- [TASK PROMPT]: Return each line from the rows below that contains the word "handle".

## begin TASK INPUT

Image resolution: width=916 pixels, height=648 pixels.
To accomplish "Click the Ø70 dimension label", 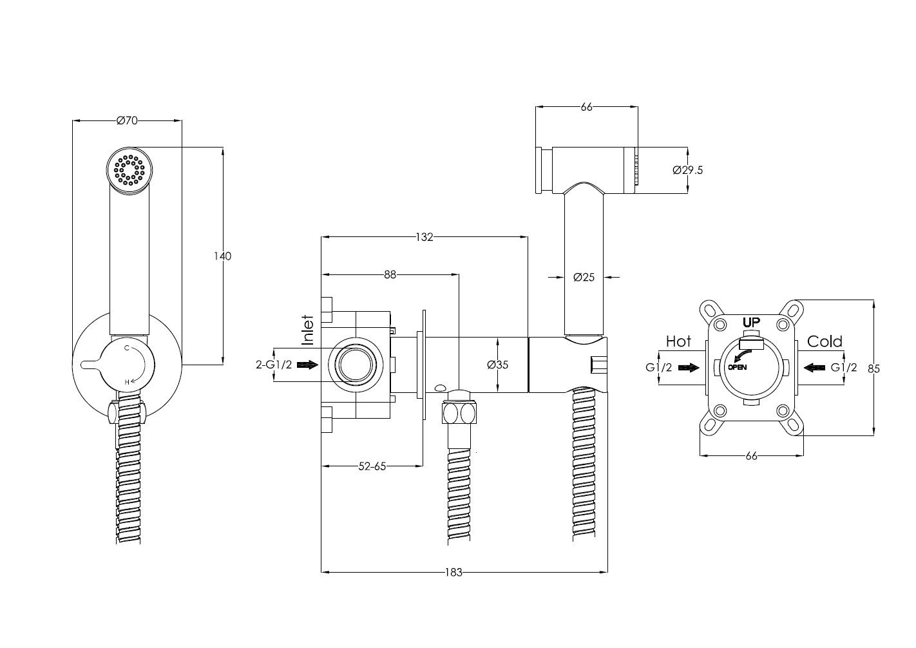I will coord(128,120).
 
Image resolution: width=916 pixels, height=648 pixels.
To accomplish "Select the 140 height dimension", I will coord(222,256).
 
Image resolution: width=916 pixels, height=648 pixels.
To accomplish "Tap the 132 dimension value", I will coord(424,237).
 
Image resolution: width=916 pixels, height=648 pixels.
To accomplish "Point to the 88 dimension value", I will coord(390,274).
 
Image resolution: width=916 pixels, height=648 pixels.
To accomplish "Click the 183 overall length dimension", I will coord(454,572).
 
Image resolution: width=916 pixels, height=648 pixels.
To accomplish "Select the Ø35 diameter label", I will coord(498,365).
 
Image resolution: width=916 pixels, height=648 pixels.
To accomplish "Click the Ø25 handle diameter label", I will coord(584,278).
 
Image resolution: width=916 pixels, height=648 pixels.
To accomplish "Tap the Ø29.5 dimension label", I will coord(687,170).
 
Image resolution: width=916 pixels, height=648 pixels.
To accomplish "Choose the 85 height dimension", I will coord(873,368).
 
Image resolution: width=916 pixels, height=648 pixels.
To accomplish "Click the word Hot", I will coord(678,341).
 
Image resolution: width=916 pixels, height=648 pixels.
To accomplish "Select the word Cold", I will coord(825,341).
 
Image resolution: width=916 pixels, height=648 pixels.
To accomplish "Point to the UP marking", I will coord(751,322).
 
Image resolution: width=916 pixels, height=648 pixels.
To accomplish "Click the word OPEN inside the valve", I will coord(738,367).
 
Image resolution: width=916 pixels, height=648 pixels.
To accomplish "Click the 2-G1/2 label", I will coord(274,365).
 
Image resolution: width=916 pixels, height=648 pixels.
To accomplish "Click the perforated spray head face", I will coord(129,169).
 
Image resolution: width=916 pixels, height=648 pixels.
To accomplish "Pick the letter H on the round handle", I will coord(128,382).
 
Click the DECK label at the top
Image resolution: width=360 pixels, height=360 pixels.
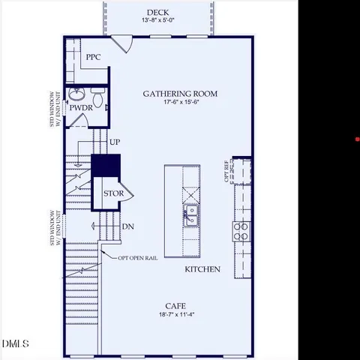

## end TASK INPUT

- [THE RESULT]:
To accomplish "Click the Ø25 handle diameter label", I will coord(584,278).
To accomplish "Pick the letter H on the round handle", I will coord(128,382).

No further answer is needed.